• SELECTED PASSAGE
- Opening Delimiter -
Type 1 diabetes is a serious disease that has a strong impact on patients’ lives: they need to have daily injections of insulin for the rest of their lives, and their life expectancy may be reduced with 14-17 years. If left untreated, the disease is mortal. Patients can develop type 1 diabetes at any stage of their life, but it most frequently develops during childhood.
There is currently a lack of tools and technologies that would allow clinicians to predict, evaluate and prevent the onset and progression of type 1 diabetes. The goal of INNODIA is to advance the understanding of type 1 diabetes and develop techniques for predicting the rate at which the disease will progress for individual patients. The knowledge and tools generated by the project will help clinical researchers to optimise the design of clinical trials of treatments for preventing and curing this debilitating disease. A patient advisory committee is part of INNODIA to ensure the work is in line with patients’ needs.
As Luxembourg prepares for hosting an international conference and networking event celebrating IMI’s first 10 years of funding medical breakthrough on 14 December 2018, Luxinnovation discussed CHL’s participation in INNODIA with Dr Carine De Beaufort, from the CHL’s Pediatric Endocrinology and Diabetes Clinic (DECCP).
What is the CHL contribution to the INNODIA project?
- Closing Delimiter -
• GIVEN INFORMATION
- Opening Delimiter -
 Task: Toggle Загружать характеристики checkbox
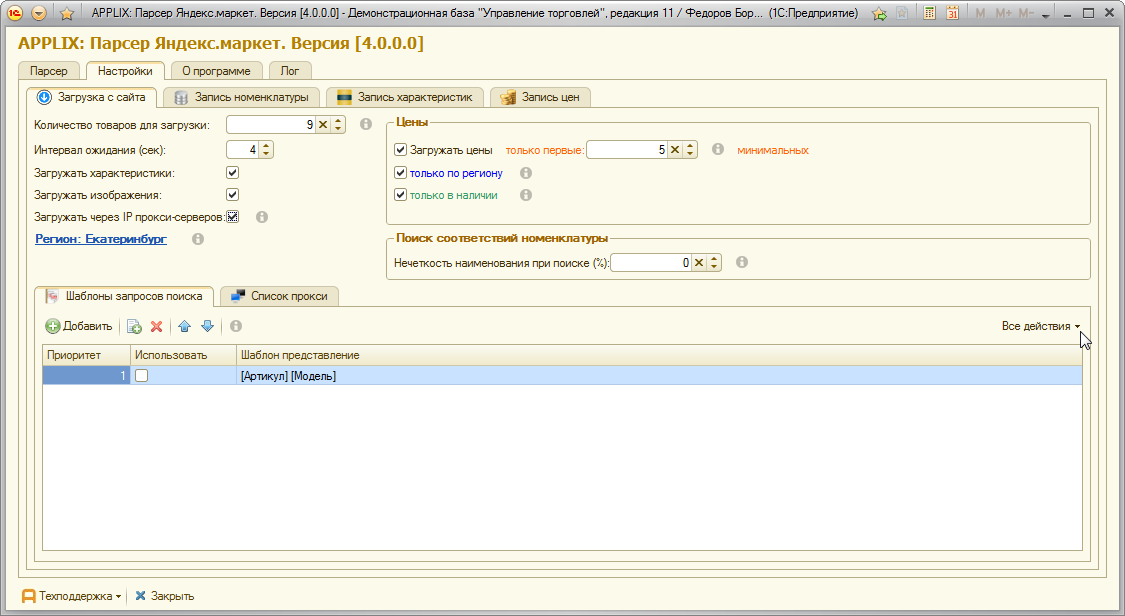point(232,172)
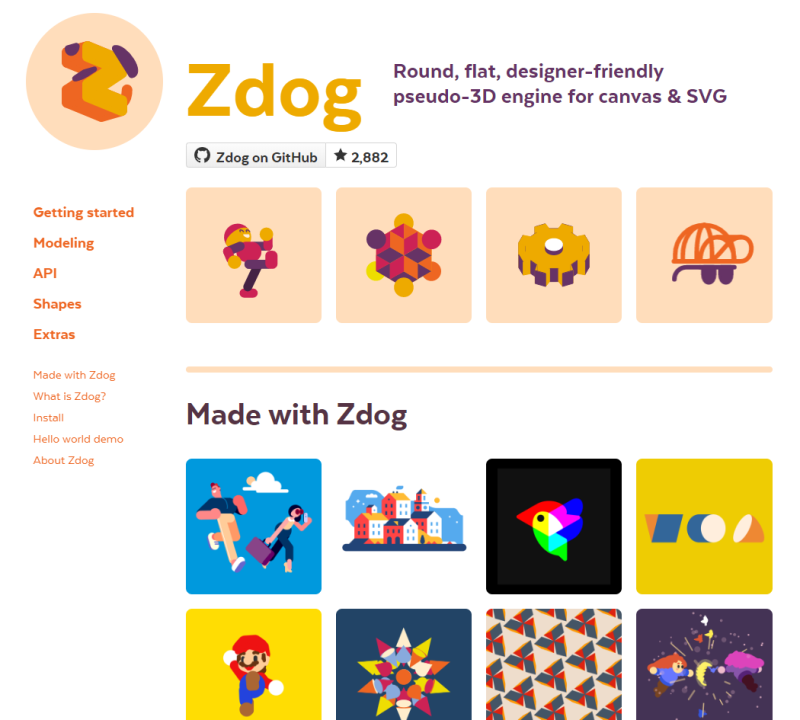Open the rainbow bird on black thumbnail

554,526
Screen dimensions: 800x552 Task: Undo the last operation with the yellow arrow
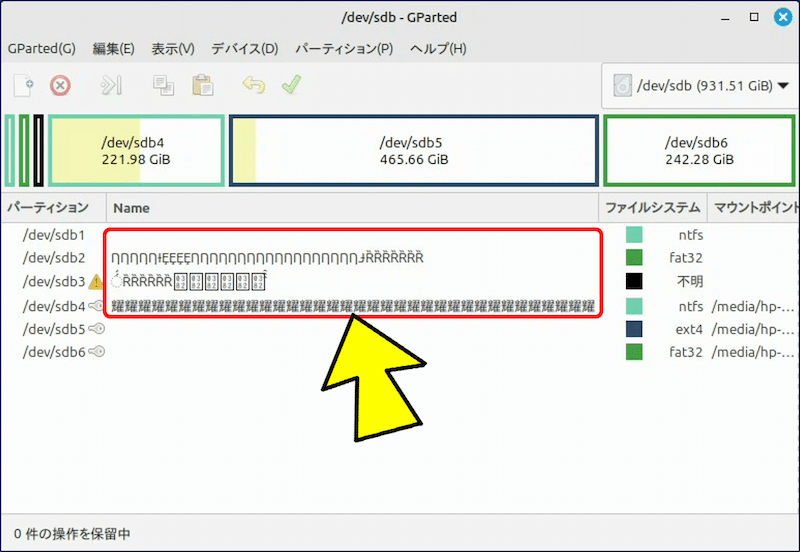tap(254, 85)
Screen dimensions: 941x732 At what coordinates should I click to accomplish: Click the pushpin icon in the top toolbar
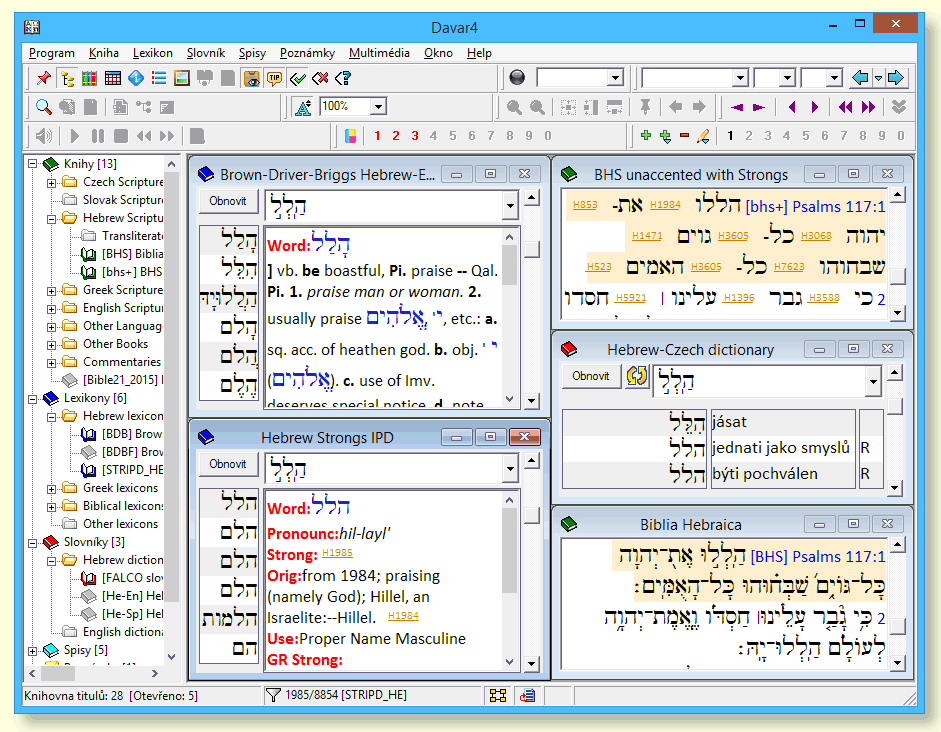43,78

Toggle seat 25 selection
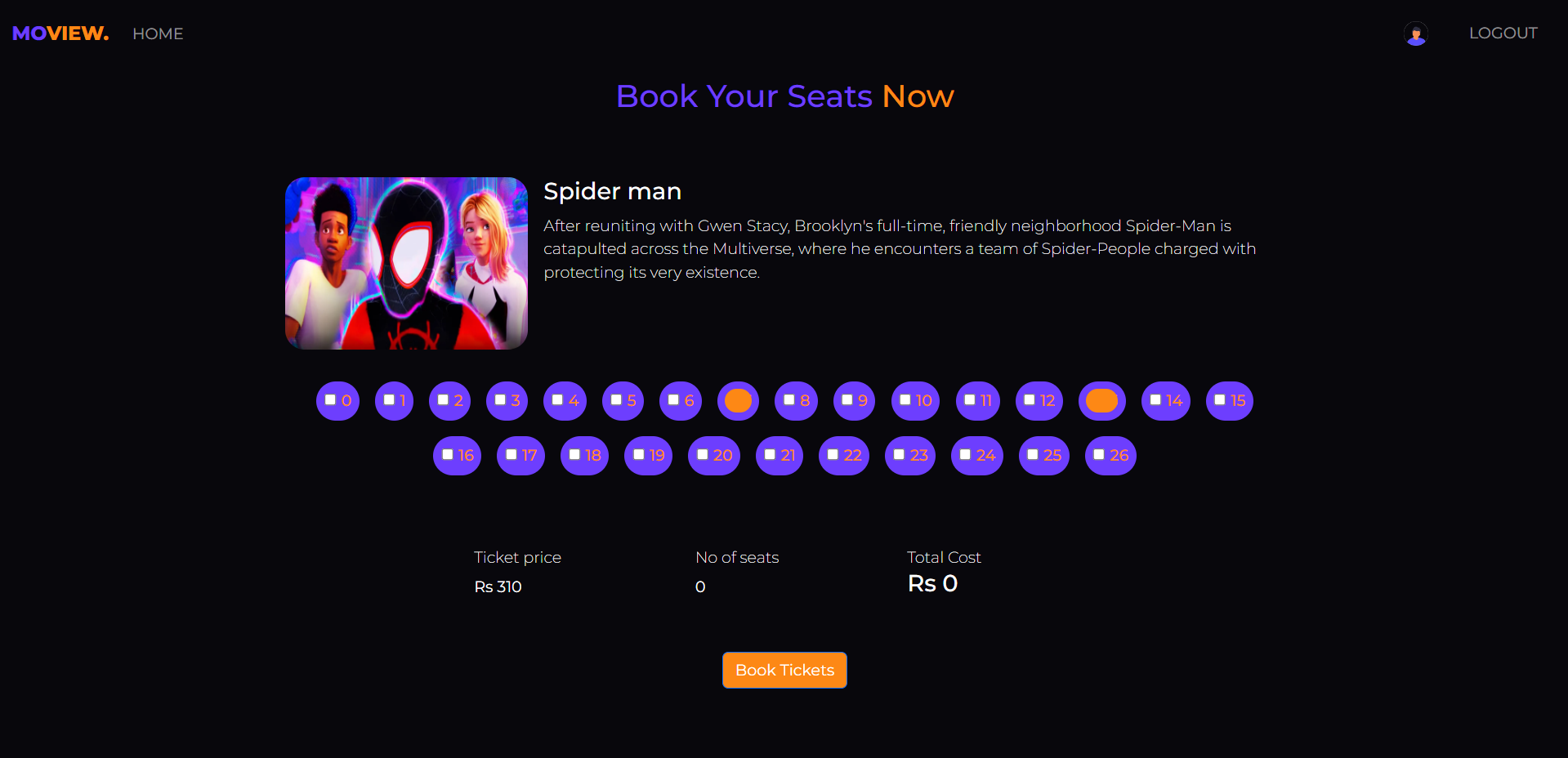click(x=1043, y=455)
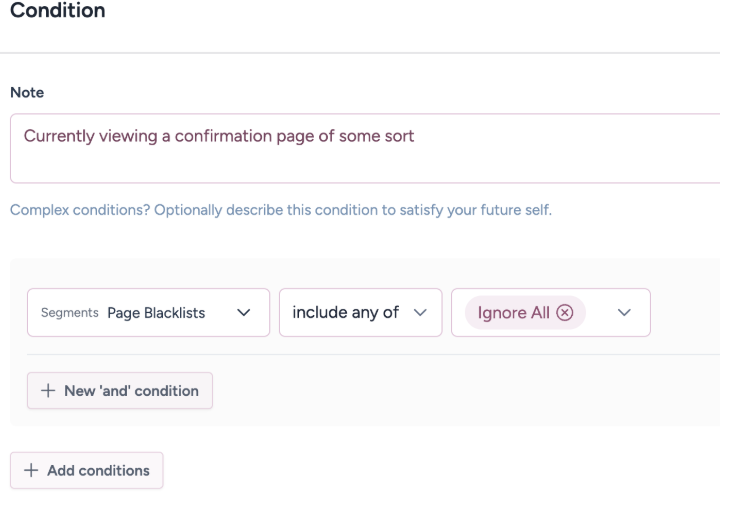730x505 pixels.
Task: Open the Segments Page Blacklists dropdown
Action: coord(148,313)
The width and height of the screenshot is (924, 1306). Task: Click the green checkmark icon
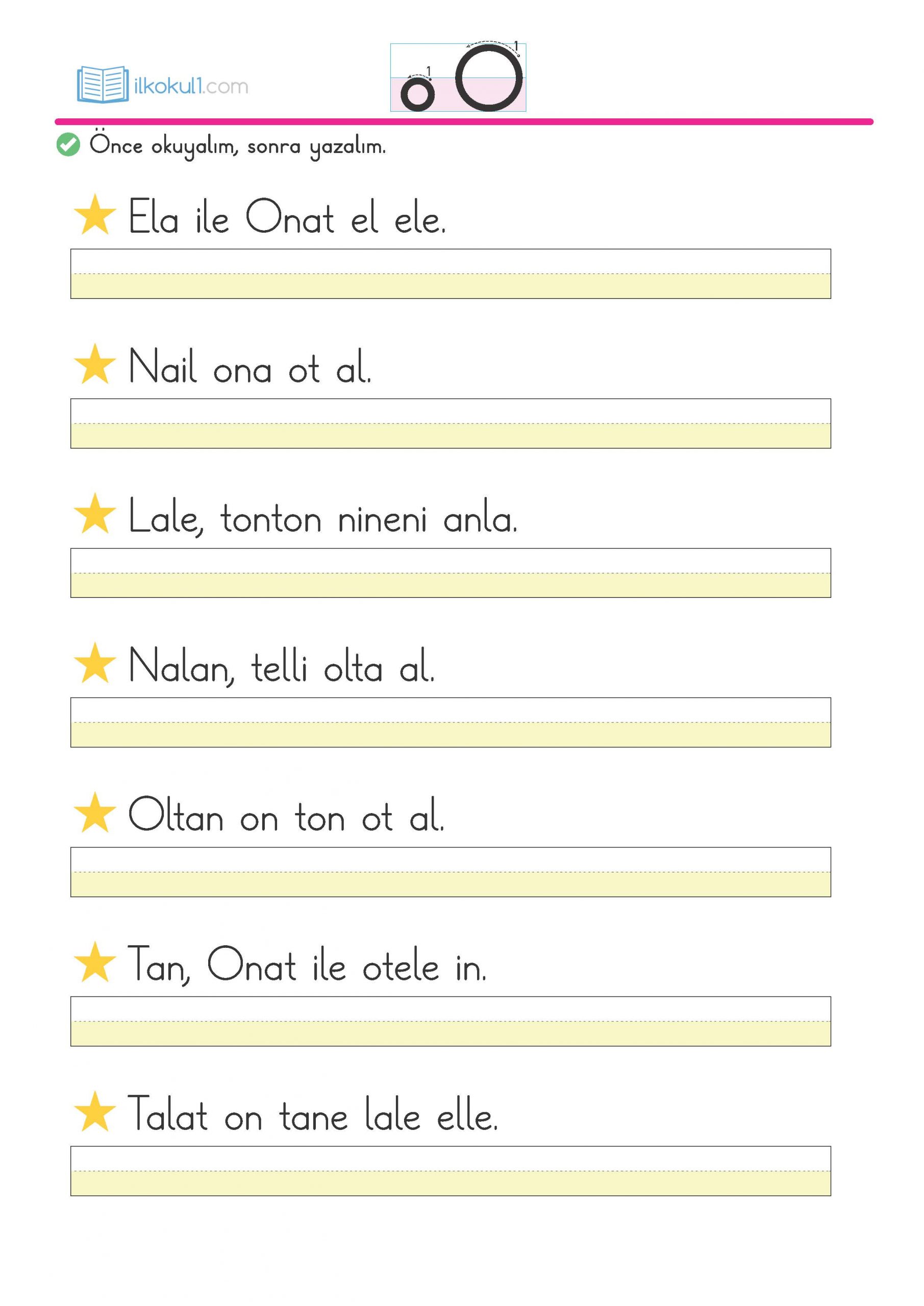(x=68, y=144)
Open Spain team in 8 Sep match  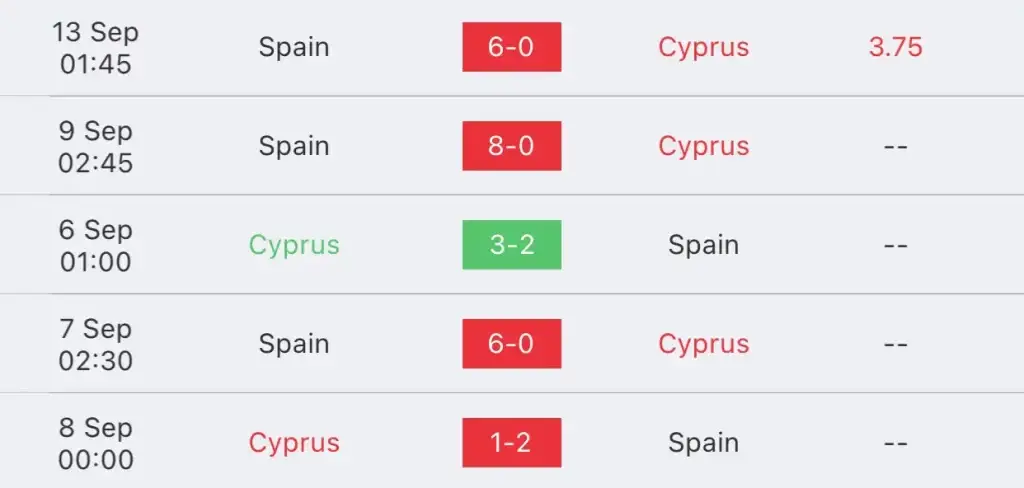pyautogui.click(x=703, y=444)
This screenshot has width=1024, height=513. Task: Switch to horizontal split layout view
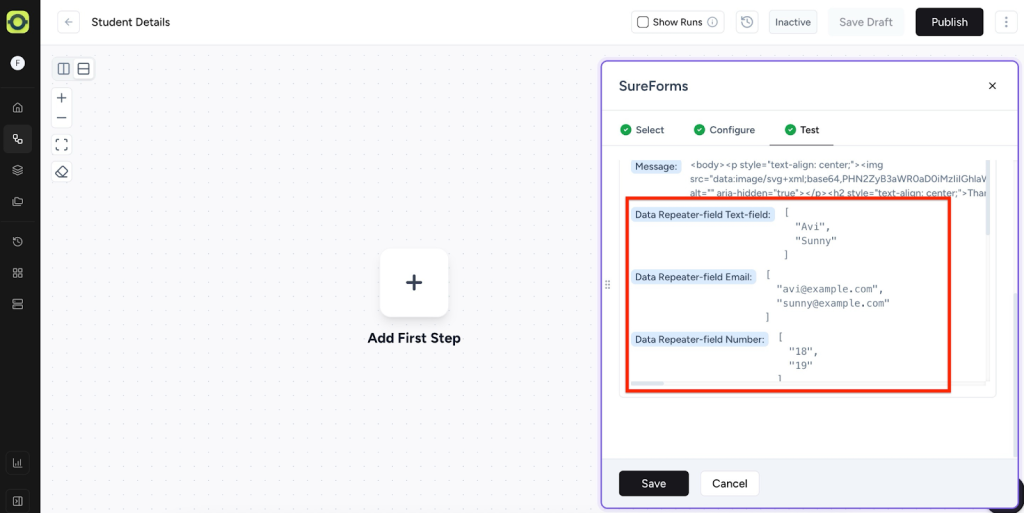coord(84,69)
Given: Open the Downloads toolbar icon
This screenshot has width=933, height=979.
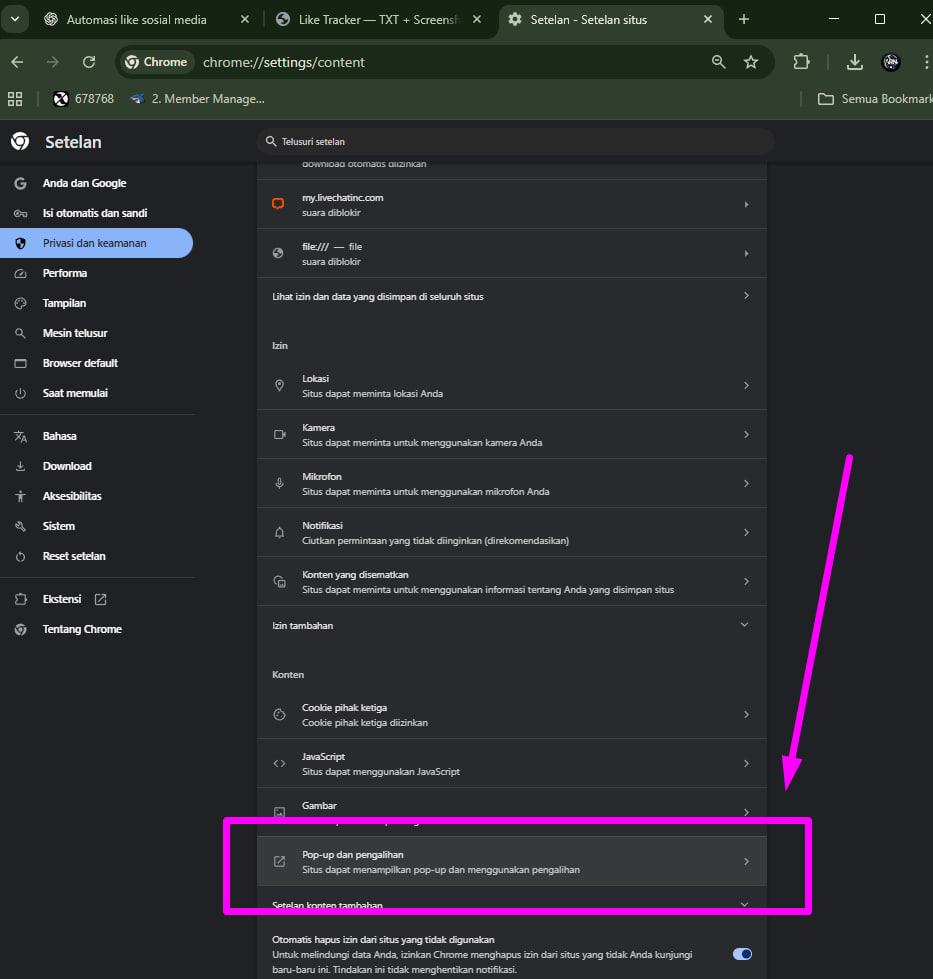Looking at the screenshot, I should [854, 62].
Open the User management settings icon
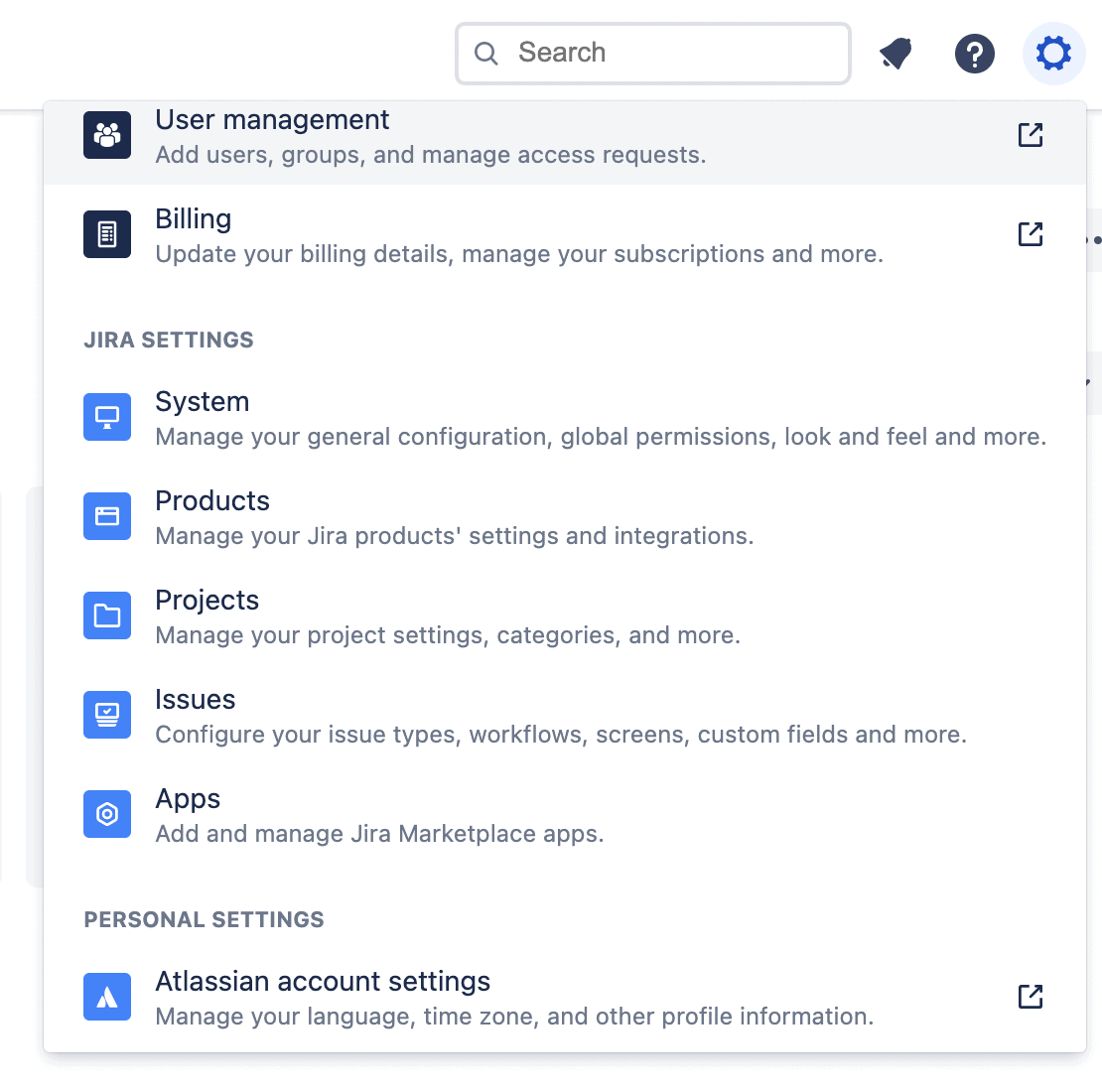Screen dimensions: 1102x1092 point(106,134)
- Closing Delimiter -
• PROBLEMS TO WORK ON
1. According to the text on the INNODIA type 1 diabetes project, by how many years may a patient's life expectancy be reduced?
2. Continue the text on the INNODIA type 1 diabetes project from the point at which it stops.

• ANSWERS TO EACH TASK
1. By 14 to 17 years.

2.
5 years ago, two independent initiatives were launched to tackle type 1 diabetes, one on paediatric diabetes and one on diabetes in adults. The European Commission decided to bring the two initiatives together, and the INNODIA consortium was created. The consortium gathers key European players in the field of type 1 diabetes research, including academia, laboratories, an SME and two NGOs, namely JDRF International and the Helmsley Charitable Trust. Combining clinical registries, research groups on the pancreas, imaging and on the humoral and cellular immune system, the partners cooperate to improve the understanding of type 1 diabetes and find out the origin of the disease.
The CHL participates in INNODIA at the clinical level. We have recruited two groups of patients: newly diagnosed patients with type 1 diabetes from all age groups, as well as their first-degree relatives who run a higher risk to develop diabetes than people do in general. Within the second group, we try to identify people with a higher risk of developing diabetes by detecting the presence of immune factors signalling a pre-phase of the disease. The Luxembourg project team and our dynamic nurses have made it possible to detect a number of such cases.
What kind of results did you achieve? How do they translate to Luxembourg?
Although we do not have any concrete results yet regarding the causes of type 1 diabetes and how to cure or prevent disease progression, the collaboration with the different teams has already allowed to develop a good documentation
We are very grateful with the level of participation in Luxembourg and can see a change of mind-set, demonstrated by the participation of parents, siblings and the way the team is concretely trying to detect the disease. The work is ethically difficult and we need to proceed with caution, because we ask parents of newly diagnosed children if they want to know if their other children run a higher risk of developing type 1 diabetes. We are very impressed by the willingness of participating families – siblings as well as parents – to participate fully and make any effort needed to help their family member. Their practical and emotional involvement turns this research into a human adventure.
In addition, our participation in INNODIA provides us with an excellent opportunity to promote what we do here in Luxembourg in the field of research and biobanking.
What did the IMI participation bring to your team at the CHL?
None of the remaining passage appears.